Boks. "Przez tydzień leżałem w łóżku". Mike Tyson o pierwszym treningu po powrocie z emerytury
Były mistrz świata w wadze ciężkiej, Mike Tyson, przygotowuje się do powrotu na zawodowy ring po 15 latach przerwy. - Powrót do formy a bycie gotowym do walki, to dwie różne bestie - mówi słynny pięściarz.
Wznowienie treningów po tak długim czasie nie było łatwe.
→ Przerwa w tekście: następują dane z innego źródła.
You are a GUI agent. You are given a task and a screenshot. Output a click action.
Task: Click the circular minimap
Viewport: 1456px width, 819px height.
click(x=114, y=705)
Tyson przyznał się do tego, że po pierwszej sesji długo nie mógł dojść do siebie. - 30-sekundowy film szkoleniowy z pierwszego treningu, który nakręciłem, kosztował mnie tydzień leżenia w łóżku. To wcale nie było zabawne - zdradził legendarny pięściarz w podcaście "Joe Rogan Experience".
Tyson dodał, że jest różnica w stwierdzeniu "powrót do formy" i "gotowość do walki". - To są dwie różne bestie i nie należą do tej samej kategorii treningowej. Powrót do formy oznacza możliwość wejścia w swoje ubranie, a bycie w formie oznacza możliwość wyjścia z siebie. Nie da się tego osiągnąć automatycznie - wyjaśnił.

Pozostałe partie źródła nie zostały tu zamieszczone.